O Equador é um pequeno emissor de acordo com os padrões internacionais. O petróleo é a principal fonte de energia do país e cerca da metade de seus gases de efeito estufa provém do setor energético. A energia hidrelétrica, sua principal fonte de energia renovável, contribui apenas com cerca de 12% em 2018, de acordo com a Agência Internacional de Energia.
As mudanças climáticas tiveram pouco destaque nos debates durante as recentes campanhas presidenciais, enquanto o Equador se preparava para um segundo turno em abril. O líder de esquerda Andrés Arauz tem defendido reduções de emissões e restauração florestal, enquanto o banqueiro Guillermo Lasso se propõe a combater a poluição do ar com combustíveis mais avançados e tecnologias mais limpas, segundo o site de notícias ambientais Mongabay.

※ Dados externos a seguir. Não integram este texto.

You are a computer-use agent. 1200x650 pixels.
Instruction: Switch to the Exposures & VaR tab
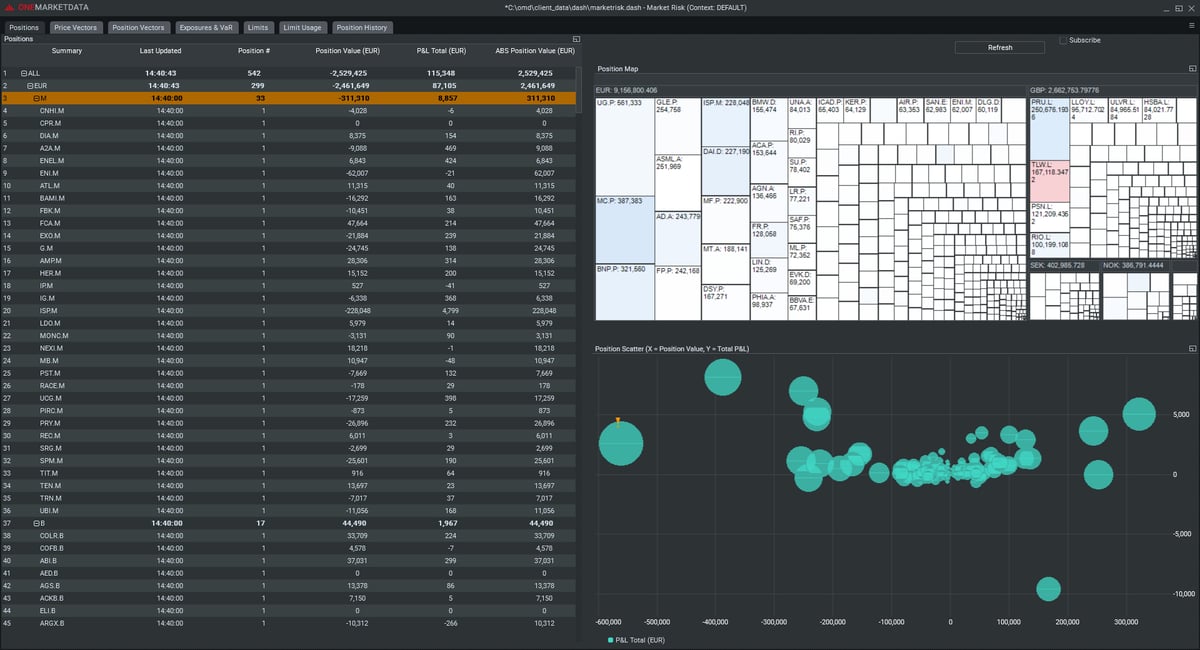(x=205, y=27)
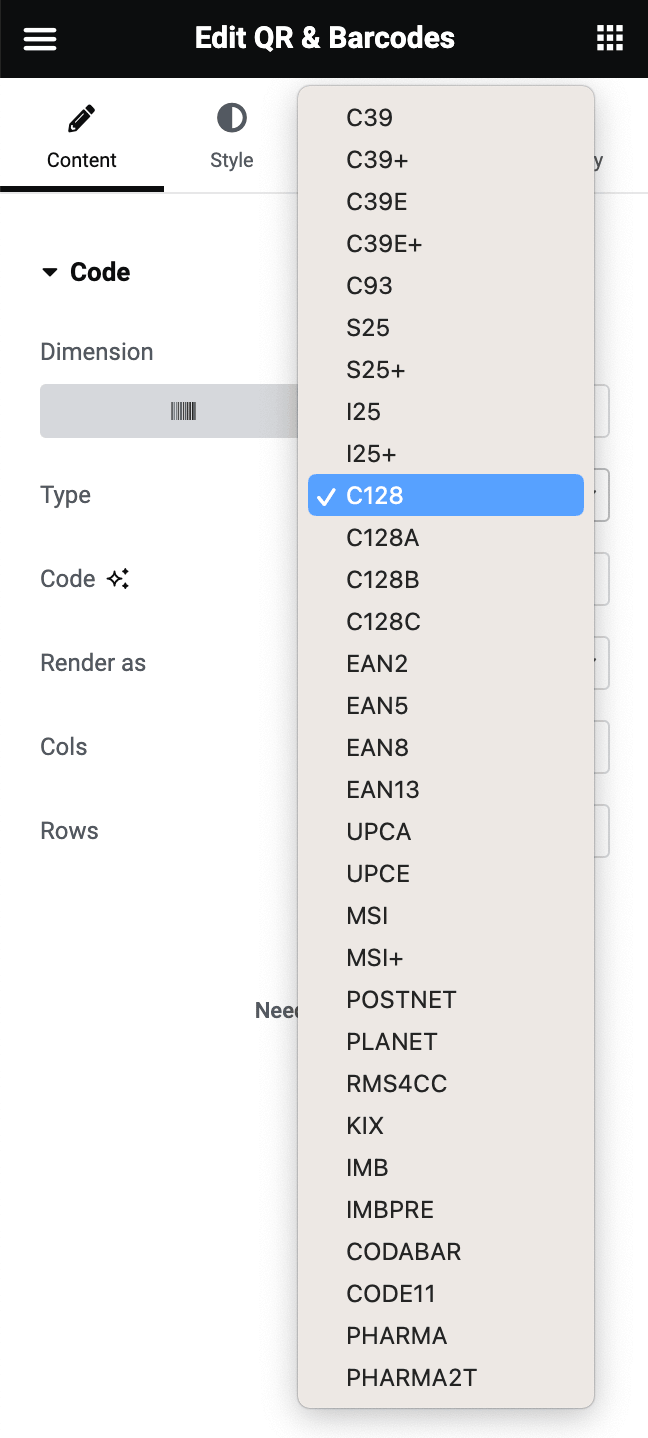648x1438 pixels.
Task: Collapse the Code section arrow
Action: tap(49, 272)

Entretanto, para Verónica Arias, diretora executiva da Coalizão de Cidades Capital pela Mudança Climática, o assunto não está sendo levado a sério o suficiente em nível nacional, disse ao Diálogo Chino.

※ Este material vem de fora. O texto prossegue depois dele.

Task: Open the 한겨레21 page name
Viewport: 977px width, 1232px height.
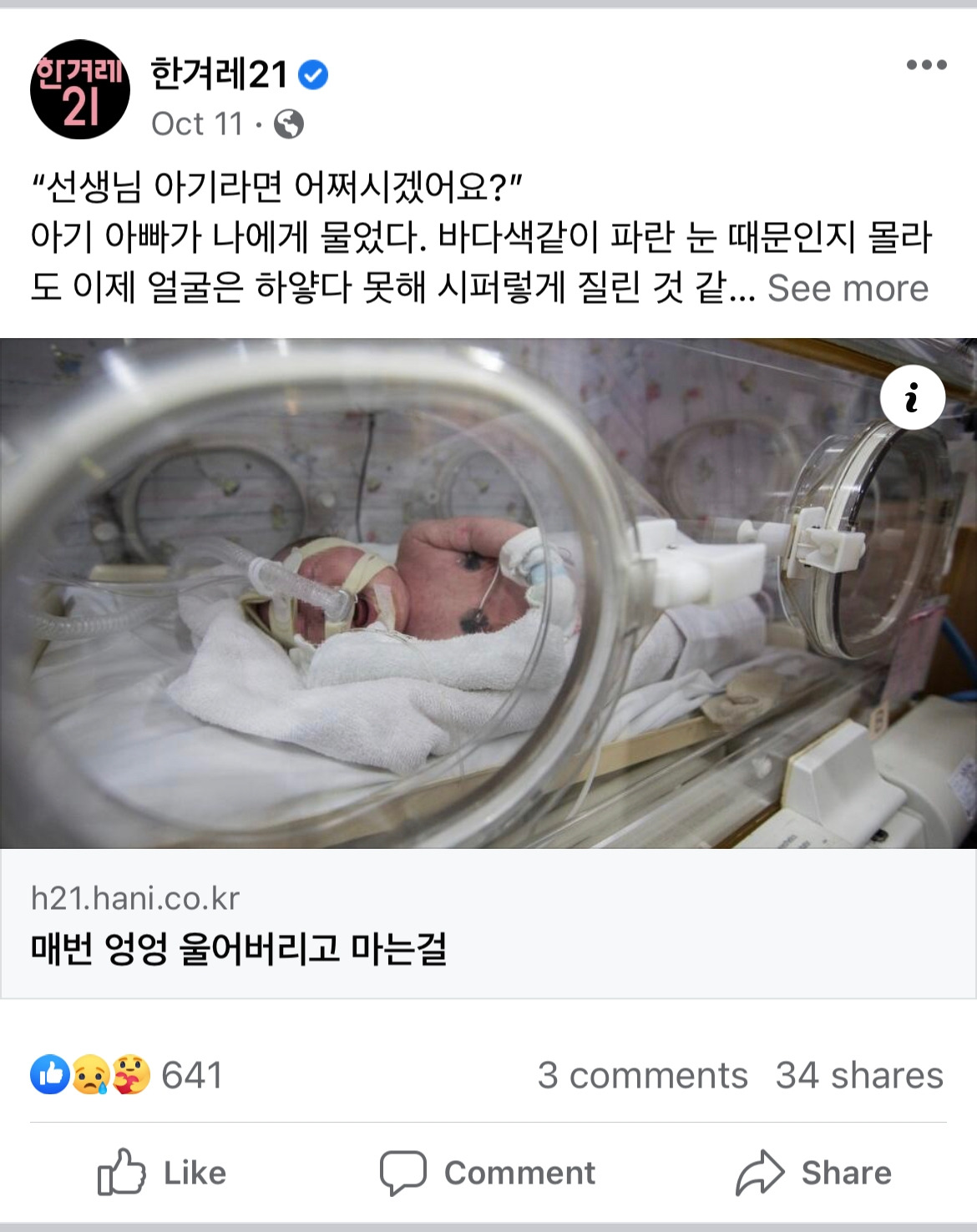Action: [219, 74]
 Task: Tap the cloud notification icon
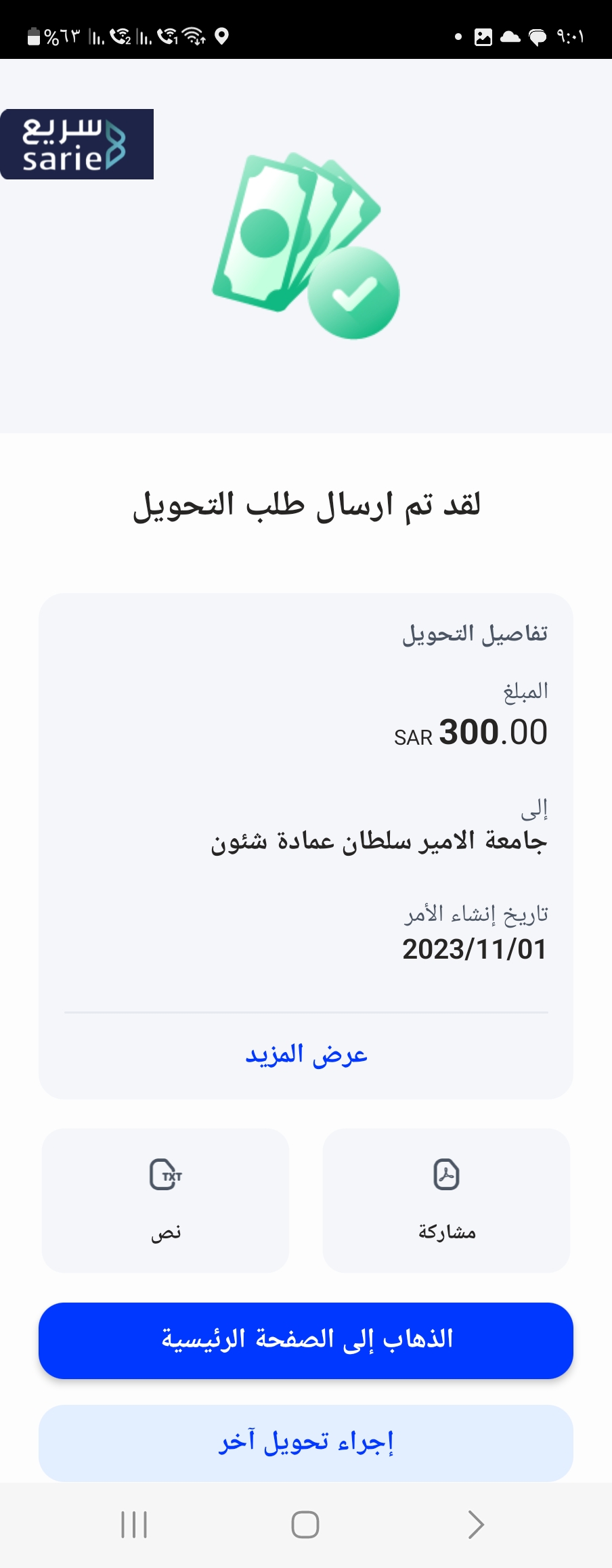[510, 37]
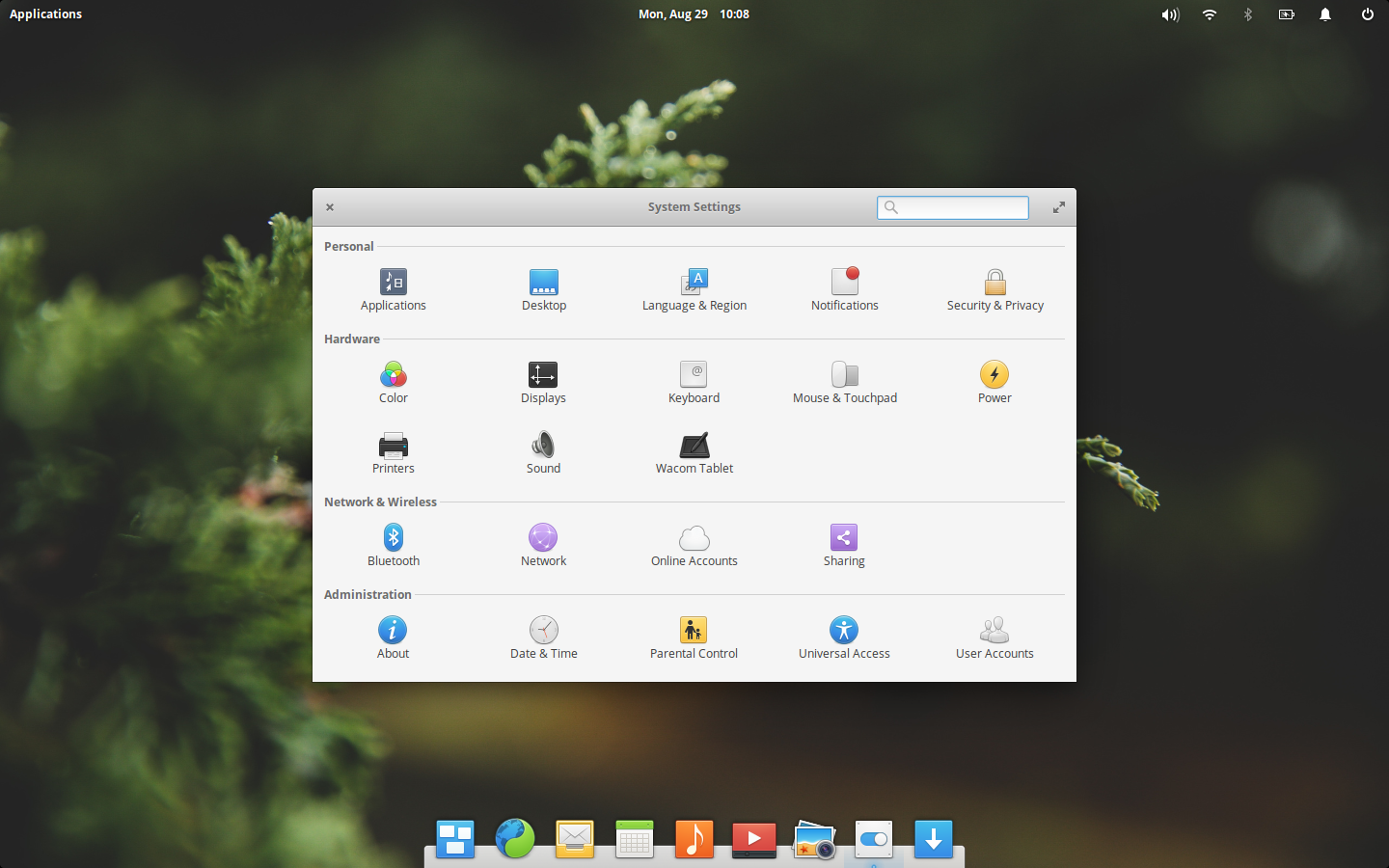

“Embora o petróleo vá acabar dentro de 10 ou 15 anos, nenhuma alternativa está sendo apresentada”, disse Arias, ex-secretária de Meio Ambiente da Prefeitura de Quito. “Ainda se fala em apostar na extração, como petróleo ou mineração, mas não seriamente de um processo de transição para alternativas viáveis para o país baseadas na natureza, eco-turismo, bioeconomia, energia solar e eólica”.
Também não se fala muito em acabar com as exportações de petróleo, que são a maior fonte de renda estrangeira do Equador. O país produziu cerca de meio milhão de barris de petróleo bruto por dia nos últimos anos, embora isto tenha caído consideravelmente em 2020 devido à pandemia.
De fato, diante de altos níveis de dívida soberana e empréstimos chineses que usam o petróleo como garantia, o Equador prometeu expandir a exploração e a extração, incluindo a construção de um novo porto para exportar seu petróleo bruto. No ano passado, o país se retirou da Organização dos Países Exportadores de Petróleo (OPEP) para não ficar vinculado aos limites de exportação do bloco.
Entretanto, a pressão das organizações internacionais podem fazer o Equador mudar de ideia. Em janeiro, três bancos europeus — BNP Paribas, Credit Suisse e ING — disseram que deixariam de financiar a extração de petróleo da Amazônia equatoriana após um relatório contundente da Amazon Watch and Stand.Earth. Arias disse que as ações das comunidades indígenas, assim como de alguns prefeitos e autoridades públicas, ajudaram a mudar o debate público sobre a extração de petróleo no país.
Outro processo significativo contra uma empresa chinesa desafiou o desenvolvimento de uma mina, enquanto uma consulta pública foi realizada recentemente sobre a possibilidade de avançar com a mineração na província de Azuay o que, segundo Arias, poderia afetar as fontes de água locais.
O Diálogo Chino entrou em contato com a PetroOriental/ Andes Petroleum para uma entrevista sobre a ação judicial climática, mas eles disseram que seu porta-voz não estava disponível para comentar.